### TASK INPUT ###

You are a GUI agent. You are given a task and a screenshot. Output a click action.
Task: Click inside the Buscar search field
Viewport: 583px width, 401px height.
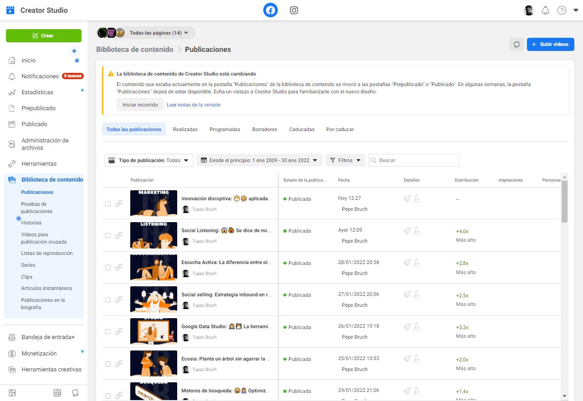[x=414, y=160]
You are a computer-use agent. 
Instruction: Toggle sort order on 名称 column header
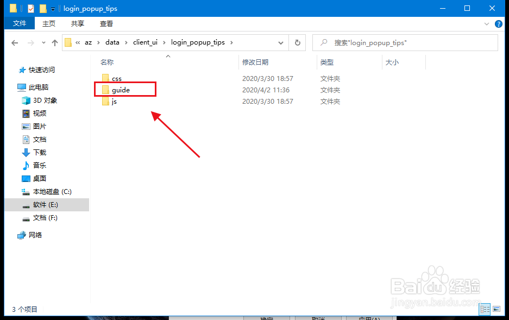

###

▶ _WORK TO COMPLETE_: Reproduce each line of the entries in which the word "agent" is found.

▶ _ANSWER BOX_:
You are a GUI agent. You are given a task and a screenshot. Output a click action.
You are a computer-use agent. 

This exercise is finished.